Prosecutors at the International Criminal Court have appealed the tribunal’s decision not to indict Sudan’s president on charges of waging genocide in Darfur, a document released yesterday said.
The court charged Omar al-Bashir with war crimes and crimes against humanity in March for allegedly orchestrating a campaign of murder, torture, rape and forced expulsions in Darfur Province. But judges said there was insufficient evidence to merit charging him with genocide.
Al-Bashir is the first sitting head of state indicted by the world’s first permanent war crimes tribunal since it was established in 2002.
But Sudan’s president defiantly refuses to recognize the court’s jurisdiction, and African Union leaders said on Friday they would not arrest or extradite him.
Since the court indicted him and issued an international arrest warrant, al-Bashir has traveled outside Sudan several times without being arrested. The international court has no police force and relies on other countries to execute arrest warrants.
The appeal filed Monday and released yesterday said the judges who rejected the three genocide charges were wrong in applying “an evidentiary burden that is inappropriate for this procedural stage.”
BURDEN OF PROOF
They argue that prosecutors need only prove that there are “reasonable grounds to believe” al-Bashir was responsible for genocide when asking for judges to file charges.
Instead, prosecutors said, the judges applied a “higher level of proof, one that can be identified only with the standard of proof ‘beyond a reasonable doubt.’”
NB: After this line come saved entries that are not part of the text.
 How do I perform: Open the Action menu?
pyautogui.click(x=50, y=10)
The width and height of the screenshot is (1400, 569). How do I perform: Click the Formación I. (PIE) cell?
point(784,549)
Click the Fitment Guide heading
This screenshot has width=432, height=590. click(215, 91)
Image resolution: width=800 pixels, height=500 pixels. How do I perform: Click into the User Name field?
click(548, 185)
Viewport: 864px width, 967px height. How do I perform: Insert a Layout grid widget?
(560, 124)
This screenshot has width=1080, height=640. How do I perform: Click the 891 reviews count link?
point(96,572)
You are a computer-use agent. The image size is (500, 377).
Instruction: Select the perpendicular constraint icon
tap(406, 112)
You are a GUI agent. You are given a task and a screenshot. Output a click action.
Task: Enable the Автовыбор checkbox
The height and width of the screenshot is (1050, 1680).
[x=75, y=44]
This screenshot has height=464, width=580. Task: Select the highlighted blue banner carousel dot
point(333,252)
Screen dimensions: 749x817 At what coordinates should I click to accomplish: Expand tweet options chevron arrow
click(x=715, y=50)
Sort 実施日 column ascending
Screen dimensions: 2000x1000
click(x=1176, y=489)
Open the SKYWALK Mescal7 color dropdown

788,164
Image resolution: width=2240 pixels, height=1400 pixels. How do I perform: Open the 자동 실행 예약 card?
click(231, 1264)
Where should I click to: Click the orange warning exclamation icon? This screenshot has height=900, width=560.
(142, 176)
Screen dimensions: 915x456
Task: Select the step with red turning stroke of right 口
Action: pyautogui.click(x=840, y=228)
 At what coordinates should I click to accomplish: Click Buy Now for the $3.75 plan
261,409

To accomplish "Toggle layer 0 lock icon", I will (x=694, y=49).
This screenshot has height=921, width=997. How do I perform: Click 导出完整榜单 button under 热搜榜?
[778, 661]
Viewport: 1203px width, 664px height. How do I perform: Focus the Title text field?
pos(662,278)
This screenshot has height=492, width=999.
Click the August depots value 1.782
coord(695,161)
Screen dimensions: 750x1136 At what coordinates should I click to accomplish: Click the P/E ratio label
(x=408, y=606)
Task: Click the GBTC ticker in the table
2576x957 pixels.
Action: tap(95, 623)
Prosecutor Luis Moreno Ocampo was in the Ethiopian capital of Addis Ababa yesterday for talks on Darfur with African Union representatives.
FOCUS ON AFRICA?
African officials believe Moreno Ocampo focuses too sharply on their continent. His office has launched prosecutions in four countries — all of them in Africa.
His appeal accuses al-Bashir of mobilizing the entire Sudanese state apparatus with the aim of destroying a substantial part of the Fur, Masalit and Zaghawa ethnic groups in Darfur over more than six years.
Fighting in Darfur since 2003 has left as many as 300,000 people dead and driven another 2.7 million from their homes, the UN says.